[Stored data]
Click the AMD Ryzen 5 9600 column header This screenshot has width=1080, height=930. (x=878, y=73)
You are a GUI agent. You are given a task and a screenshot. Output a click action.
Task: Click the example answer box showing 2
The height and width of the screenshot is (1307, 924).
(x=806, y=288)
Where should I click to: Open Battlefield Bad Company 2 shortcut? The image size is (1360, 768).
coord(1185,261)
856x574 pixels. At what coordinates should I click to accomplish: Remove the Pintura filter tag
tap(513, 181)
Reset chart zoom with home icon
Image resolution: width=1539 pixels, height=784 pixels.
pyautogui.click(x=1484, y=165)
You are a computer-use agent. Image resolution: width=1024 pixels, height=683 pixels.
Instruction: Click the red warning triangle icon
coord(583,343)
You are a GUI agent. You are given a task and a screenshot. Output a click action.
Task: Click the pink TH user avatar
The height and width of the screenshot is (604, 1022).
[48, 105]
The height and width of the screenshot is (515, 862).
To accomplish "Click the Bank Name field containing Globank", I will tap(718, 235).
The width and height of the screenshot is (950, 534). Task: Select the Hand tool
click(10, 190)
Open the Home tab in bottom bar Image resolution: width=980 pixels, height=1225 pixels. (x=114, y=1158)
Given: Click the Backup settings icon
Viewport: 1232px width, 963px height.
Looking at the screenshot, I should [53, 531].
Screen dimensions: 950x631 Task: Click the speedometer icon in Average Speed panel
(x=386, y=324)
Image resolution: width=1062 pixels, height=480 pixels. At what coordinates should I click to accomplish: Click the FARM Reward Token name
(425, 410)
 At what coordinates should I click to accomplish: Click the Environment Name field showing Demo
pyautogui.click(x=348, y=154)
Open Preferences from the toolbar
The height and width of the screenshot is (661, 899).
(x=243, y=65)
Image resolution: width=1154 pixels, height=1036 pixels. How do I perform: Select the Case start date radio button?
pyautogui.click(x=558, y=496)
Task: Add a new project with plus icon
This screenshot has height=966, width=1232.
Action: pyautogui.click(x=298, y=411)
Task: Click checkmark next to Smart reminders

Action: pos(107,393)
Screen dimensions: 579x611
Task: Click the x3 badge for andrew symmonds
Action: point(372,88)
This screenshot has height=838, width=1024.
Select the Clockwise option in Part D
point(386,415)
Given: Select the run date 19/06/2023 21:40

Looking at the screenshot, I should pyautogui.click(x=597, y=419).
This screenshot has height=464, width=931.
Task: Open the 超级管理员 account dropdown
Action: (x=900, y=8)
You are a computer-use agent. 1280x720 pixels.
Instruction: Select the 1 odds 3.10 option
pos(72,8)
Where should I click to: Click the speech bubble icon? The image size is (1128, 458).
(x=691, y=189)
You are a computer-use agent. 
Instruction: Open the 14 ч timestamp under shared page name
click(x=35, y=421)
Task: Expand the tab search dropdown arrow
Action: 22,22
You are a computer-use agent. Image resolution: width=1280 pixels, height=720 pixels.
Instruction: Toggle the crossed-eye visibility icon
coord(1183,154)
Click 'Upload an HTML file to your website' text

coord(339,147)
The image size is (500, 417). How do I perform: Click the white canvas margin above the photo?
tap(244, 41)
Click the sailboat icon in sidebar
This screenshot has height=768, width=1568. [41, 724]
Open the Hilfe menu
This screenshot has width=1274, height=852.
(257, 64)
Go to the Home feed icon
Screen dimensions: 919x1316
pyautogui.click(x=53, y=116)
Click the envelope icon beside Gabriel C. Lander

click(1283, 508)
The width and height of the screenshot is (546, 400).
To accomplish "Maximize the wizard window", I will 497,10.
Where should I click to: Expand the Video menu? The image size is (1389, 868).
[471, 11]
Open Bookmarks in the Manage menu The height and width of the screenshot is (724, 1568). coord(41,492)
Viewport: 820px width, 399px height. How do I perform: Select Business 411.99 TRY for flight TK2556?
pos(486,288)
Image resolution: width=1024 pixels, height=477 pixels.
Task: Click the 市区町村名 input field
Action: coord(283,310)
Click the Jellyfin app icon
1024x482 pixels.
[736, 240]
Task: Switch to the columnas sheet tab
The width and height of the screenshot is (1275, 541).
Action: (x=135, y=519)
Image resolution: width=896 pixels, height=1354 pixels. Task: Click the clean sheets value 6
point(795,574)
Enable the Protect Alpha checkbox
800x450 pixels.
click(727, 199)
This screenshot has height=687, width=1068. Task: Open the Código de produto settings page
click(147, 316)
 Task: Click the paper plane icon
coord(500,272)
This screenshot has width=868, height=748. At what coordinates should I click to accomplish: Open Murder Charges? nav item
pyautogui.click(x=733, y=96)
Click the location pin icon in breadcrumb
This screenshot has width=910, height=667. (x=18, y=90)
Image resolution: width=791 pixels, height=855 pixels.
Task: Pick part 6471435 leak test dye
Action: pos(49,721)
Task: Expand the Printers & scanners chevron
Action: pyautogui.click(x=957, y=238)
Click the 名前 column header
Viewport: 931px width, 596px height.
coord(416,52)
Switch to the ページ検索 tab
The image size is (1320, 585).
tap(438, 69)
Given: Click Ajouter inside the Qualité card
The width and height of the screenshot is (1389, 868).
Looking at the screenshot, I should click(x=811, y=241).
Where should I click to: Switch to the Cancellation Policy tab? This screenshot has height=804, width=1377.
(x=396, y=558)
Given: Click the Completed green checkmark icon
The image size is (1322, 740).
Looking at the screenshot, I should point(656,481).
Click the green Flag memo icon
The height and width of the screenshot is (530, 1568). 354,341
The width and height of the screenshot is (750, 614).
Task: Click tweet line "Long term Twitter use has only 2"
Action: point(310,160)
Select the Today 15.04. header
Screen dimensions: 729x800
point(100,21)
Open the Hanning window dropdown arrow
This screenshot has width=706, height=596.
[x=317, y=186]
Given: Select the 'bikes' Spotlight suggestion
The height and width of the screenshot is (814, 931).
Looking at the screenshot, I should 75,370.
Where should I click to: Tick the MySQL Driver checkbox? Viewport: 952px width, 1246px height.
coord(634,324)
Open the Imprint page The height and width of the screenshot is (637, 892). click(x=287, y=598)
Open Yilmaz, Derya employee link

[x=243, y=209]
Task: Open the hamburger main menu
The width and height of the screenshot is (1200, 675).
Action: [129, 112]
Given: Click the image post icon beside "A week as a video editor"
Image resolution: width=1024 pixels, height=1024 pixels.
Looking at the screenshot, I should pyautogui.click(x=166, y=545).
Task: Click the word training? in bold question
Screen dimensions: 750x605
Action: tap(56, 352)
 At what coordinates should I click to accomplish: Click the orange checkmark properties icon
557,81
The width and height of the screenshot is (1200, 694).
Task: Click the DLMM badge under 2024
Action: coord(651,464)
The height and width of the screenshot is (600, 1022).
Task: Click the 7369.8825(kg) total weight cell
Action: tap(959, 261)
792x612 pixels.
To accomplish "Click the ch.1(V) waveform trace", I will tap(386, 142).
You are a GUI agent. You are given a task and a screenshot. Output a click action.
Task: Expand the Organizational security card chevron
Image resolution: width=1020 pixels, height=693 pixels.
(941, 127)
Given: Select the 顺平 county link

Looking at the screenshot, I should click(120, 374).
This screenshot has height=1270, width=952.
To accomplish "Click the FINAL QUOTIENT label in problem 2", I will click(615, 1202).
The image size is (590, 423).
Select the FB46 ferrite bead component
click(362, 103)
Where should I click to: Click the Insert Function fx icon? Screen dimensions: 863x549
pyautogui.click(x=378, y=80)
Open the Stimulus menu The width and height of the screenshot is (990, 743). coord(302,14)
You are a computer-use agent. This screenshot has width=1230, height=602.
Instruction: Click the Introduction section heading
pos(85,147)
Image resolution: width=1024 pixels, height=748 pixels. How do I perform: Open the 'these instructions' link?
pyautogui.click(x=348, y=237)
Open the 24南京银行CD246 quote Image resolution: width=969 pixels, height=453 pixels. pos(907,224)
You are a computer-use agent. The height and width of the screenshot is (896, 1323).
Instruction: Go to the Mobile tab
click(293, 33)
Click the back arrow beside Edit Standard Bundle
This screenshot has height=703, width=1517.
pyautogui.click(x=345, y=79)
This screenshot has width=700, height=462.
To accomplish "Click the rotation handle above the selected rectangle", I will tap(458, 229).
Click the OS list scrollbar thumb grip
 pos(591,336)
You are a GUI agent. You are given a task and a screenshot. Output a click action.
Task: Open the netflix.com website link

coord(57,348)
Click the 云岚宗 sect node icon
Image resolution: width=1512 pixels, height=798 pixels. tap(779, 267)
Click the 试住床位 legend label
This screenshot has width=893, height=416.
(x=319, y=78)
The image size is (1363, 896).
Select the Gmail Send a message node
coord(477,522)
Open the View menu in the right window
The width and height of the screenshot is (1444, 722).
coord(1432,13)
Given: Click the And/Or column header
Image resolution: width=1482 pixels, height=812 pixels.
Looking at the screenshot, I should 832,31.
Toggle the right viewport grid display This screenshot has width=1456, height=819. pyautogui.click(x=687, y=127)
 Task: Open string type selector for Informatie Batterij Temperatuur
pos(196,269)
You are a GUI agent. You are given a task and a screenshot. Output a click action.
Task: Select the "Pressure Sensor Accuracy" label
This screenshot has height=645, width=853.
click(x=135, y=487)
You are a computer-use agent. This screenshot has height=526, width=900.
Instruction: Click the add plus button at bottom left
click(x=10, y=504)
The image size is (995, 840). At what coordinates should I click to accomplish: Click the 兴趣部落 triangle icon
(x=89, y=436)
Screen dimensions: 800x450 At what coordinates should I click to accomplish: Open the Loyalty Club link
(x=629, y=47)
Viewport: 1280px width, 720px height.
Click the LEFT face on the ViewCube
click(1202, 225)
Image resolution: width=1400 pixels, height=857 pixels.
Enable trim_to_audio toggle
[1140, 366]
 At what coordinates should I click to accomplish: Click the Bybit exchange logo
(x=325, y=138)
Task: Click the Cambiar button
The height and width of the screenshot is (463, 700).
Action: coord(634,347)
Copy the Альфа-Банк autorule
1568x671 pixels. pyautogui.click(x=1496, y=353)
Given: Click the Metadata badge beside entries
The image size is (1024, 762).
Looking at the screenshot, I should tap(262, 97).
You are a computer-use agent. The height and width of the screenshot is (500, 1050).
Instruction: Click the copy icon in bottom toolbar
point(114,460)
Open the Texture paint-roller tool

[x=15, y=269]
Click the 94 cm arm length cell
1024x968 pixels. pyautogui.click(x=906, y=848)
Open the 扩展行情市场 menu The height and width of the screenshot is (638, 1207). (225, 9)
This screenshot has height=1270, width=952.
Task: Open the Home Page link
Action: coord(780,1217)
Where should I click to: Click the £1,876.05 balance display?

> Problem details
Starting from the line with "Instruction: Click the copy", write out every remaining line of the data above exactly, the final line included, and nothing before it.

> Solution
Instruction: Click the copy icon in bottom toolbar
point(114,460)
Open the Texture paint-roller tool

[x=15, y=269]
Click the 94 cm arm length cell
1024x968 pixels. pyautogui.click(x=906, y=848)
Open the 扩展行情市场 menu The height and width of the screenshot is (638, 1207). (225, 9)
This screenshot has height=1270, width=952.
Task: Open the Home Page link
Action: coord(780,1217)
Where should I click to: Click the £1,876.05 balance display?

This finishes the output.